Affiliations: Irish Institute of Sport, Dublin, Ireland | University of Leuven, Leuven, Belgium | Department of Clinical Therapies, University of Limerick, Limerick, Ireland
Note:  Corresponding author: Kieran O'Sullivan, Department of Clinical Therapies, University of Limerick, Limerick, Ireland. Tel.: +353 61 234119; Fax: +353 61 234251; E-mail: firstname.lastname@example.org
Abstract: BACKGROUND: Low back pain (LBP) is very common in rowing. A novel wireless method of monitoring lumbo-pelvic kinematics has recently been developed. This study aimed to determine if lumbo-pelvic kinematics; (1) can be measured reliably using this method; (2) change during a rowing session; (3) differ between rowers with and without LBP. METHODS: Two studies were completed; (a) a reliability study, and (b) a cross-sectional study. In both studies, the posture monitor was placed on the subjects' lumbo-pelvic region during testing on a Concept 2, Model D rowing ergometer. For the reliability study, seven rowers performed the first stage of an ergometer “step-test” on three occasions. For the cross-sectional study, 11 senior/elite male rowers (five = non-LBP; six = LBP) performed a standardised “step-test” with seven stages. RESULTS: The posture monitor demonstrated very high reliability (all ICC >0.8), with only small mean differences. A one-way repeated measures ANOVA revealed that there was no significant interaction between group and test stage (p = 0.541).

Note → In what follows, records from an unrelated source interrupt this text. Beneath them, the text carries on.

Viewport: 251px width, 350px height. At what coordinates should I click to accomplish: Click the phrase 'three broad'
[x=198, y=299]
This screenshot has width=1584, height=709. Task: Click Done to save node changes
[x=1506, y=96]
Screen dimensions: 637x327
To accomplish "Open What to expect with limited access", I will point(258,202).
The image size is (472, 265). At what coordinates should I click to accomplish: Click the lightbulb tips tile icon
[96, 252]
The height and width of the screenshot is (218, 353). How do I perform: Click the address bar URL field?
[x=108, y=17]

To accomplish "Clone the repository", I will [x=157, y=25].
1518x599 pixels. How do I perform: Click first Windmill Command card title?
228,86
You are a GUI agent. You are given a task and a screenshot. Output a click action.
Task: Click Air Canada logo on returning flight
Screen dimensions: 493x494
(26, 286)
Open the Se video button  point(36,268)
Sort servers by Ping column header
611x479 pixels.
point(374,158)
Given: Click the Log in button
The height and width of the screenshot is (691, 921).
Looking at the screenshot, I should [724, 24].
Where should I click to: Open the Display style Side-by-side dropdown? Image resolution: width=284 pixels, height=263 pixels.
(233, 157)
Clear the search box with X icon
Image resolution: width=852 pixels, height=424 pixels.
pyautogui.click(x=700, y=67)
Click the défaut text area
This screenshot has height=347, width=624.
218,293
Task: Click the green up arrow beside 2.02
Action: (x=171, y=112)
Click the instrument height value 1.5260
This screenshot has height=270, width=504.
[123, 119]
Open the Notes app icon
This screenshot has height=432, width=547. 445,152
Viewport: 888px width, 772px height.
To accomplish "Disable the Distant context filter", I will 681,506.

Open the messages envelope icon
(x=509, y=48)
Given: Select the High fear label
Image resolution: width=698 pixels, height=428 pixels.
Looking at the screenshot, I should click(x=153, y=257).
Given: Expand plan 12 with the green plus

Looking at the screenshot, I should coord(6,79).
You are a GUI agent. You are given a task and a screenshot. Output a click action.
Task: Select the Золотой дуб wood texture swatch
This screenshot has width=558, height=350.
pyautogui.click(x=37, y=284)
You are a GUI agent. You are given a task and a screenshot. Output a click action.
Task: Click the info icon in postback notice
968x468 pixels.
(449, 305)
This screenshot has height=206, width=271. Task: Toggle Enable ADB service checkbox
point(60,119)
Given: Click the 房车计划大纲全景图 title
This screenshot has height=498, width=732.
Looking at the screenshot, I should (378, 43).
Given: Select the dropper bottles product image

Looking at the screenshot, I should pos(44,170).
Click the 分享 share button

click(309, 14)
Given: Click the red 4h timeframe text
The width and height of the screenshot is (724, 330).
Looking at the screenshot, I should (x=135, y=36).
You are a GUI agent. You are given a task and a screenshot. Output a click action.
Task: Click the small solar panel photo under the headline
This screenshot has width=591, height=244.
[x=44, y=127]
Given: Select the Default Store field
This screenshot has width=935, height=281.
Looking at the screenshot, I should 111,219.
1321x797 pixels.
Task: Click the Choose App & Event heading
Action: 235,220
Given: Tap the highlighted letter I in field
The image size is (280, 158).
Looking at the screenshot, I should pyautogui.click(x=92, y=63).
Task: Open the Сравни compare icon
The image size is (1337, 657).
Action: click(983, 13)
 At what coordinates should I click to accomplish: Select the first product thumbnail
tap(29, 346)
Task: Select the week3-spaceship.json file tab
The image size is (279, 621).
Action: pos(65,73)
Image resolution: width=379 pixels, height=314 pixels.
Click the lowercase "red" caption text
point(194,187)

There was no significant main effect for test stage (p = 0.257) or group (p = 0.620). CONCLUSION: This pilot study found no significant differences in lumbo-pelvic kinematics between the groups, or across the test stages. The posture monitor could be a useful tool for monitoring lumbo-pelvic kinematics in the field. Larger studies of prolonged rowing, using more homogenous subgroups of LBP subjects, who report greater levels of LBP, are required.